Social Media Flash Mobs Hmmm….

Reading Clay Shirky’s Here Comes Everybody has me wondering about social media flash mobs.  He relates the term flash mob to a small group of people using a particular social media tool for a short period of time.  This is precisely my assignment.  I am to blog for a week to reach (at least) my 12 classmates.  I’m intrigued, now, by my first participation in a flash mob.

What do other social media flash mobs look like?  Evite would be one tool that focuses on a flash mob model.   Can you think of others that cater to a small group of people for a short amount of time?  I’m coming up blank at the moment.

However, I can think of a few examples of a larger social media flash mob moving from the virtual world into the physical world.  The Texas state senator Wendy Davis’s physical flash mob of support?  Someone posted the video on YouTube, others spread the word through Facebook, Twitter, Flickr, and other media.  The resulting crowd that gathered in the rotunda was so loud the senators could hardly hear each other and the vote came too late.  (There’s more on that story today, if you’re interested.)

There were social media flash mobs during tropical storm Sandy.  Word spread through the social media and people began to share where gas stations had power, where there were places to charge phones, and where people could find shelter.

Just in these three examples I can see that social media is changing not only the way we socialize, but also the way we govern and the way we respond to emergencies.  Does the idea of online flash mobs give you an idea of how social media is changing our world?  Will you share it here?

So What’s With All the Gratuitous Gratitude?

Back in March of this year I was struck by an off hand comment a classmate made during a History of Christian Spirituality discussion.  She said that James Martin SJ tweets his daily examen.  I was fascinated by this idea.  Why would someone tweet something so private and personal as his daily examen?

If you don’t know about Twitter, here’s a description from the book Click 2 Save:  “Twitter is a micro-blogging platform, with every post limited to 140 characters, including spaces between words.  Like blog posts, tweets tell a story in real time through short bursts of commentary and information.  Likewise, the aggregation of tweets over time tells a more extended story.”

Something about the combination of the fleeting nature, the 140 character constraint, and the completely open forum of Twitter called to me spiritually.  I thought about the impact Martin would have with his huge following by showing this deeply personal piece of himself in a really tight capsule.  (Turns out he doesn’t tweet his examen right now but that is beside the point.)  What could I do with the limited exposure I have on the web to highlight the notion that God lives and moves in this world, my world?
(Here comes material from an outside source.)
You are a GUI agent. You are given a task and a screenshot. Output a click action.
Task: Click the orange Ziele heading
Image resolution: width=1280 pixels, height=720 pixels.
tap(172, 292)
An entire examen every day was way too much for me to tweet. Yet, I believe that God moves in my life all the time, all I have to do is slow down enough to recognize it.  In prayer, the notion of a gratitude a day began to evolve. Now the project has 4 requirements:

  • it needs to be about me personally (I can’t tell another’s story for them),
  • it needs to be on Twitter (public for anyone who wants to read it),
  • it needs to be something specific (a particular thing that was important to me on that particular day),
  • and the whole project should look like an ordinary life (because that it what it is… just my ordinary every day life).

 

This project has already given me a wonderful new way of viewing my day.  I am constantly aware of the little things that I am grateful for during my day.  I smile a bit more often now.  Yet, there is another fruit of this labor.  Somehow through this very specific, very constrained medium of Twitter, my life with God is getting recorded for others to witness.  
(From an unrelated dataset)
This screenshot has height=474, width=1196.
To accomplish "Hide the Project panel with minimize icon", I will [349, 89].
That boggles my mind!  While I was brought up to be a witness to the gospel, I never imagined it looking this way.  I don’t try to convert anyone, I just share the little things I am grateful for in my day.  I don’t believe this gives a full view of the gospel, my life, or Christianity.  Hardly.  Just a tiny peek into an ordinary life in our ordinary world with an extraordinary God.  

What are you grateful for?

Is my world real?

Have you ever wondered how much control you have over the information you allow into your world?  
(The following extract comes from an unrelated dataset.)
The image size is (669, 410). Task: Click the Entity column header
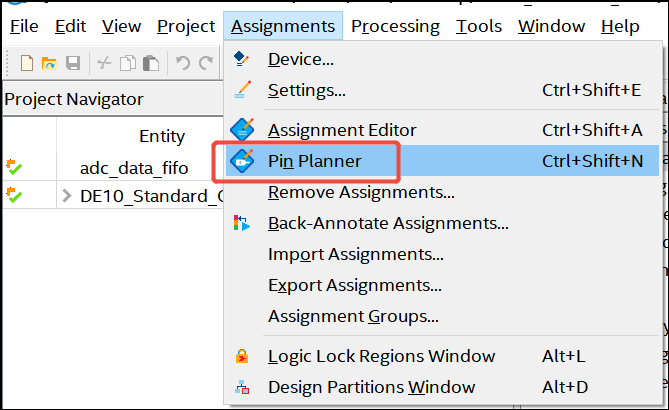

I have been pondering this question since reading this in Mary Hess‘s Engaging Technology in Theological Education:  “[Technology} makes it seem possible to control my environment to a large extent.  It makes it seem possible to choose how and with whom my children and I will interact.  I am convinced that such control is illusory, but it is a highly seductive illusion, and it comes at a high price.”   Can I control my environment through technology?  If not, what price do I pay for believing that I can?

I don’t watch much television, or listen to the radio much, or read any newspapers.  I get most of my current events information from word of mouth, online news sources, and links in my Facebook newsfeed.   I have good reasons for not engaging these media as my main source of news but I had not thought out all the consequences of so narrowly limiting my exposure to the world.  Have I excised the voices unlike my own from my life’s newsfeed?  If so, then how do I encounter the richness of God’s creation?  

If not, then what price am I paying by believing the illusion?  Hess points to the environmental price of not seeing my American consumption and the role it plays for the people in poverty of the world.  I think there is a more personal price as well.  I lose a vital corrective lens when I start believing in the illusion of control.  Control will fail and then I am knocked off my center by the mere presence of that which I have banned from my vision.

 

What do you think?  Can you really control your view of the world through the technology by which you receive information?  If not, what price do you pay for living the lie?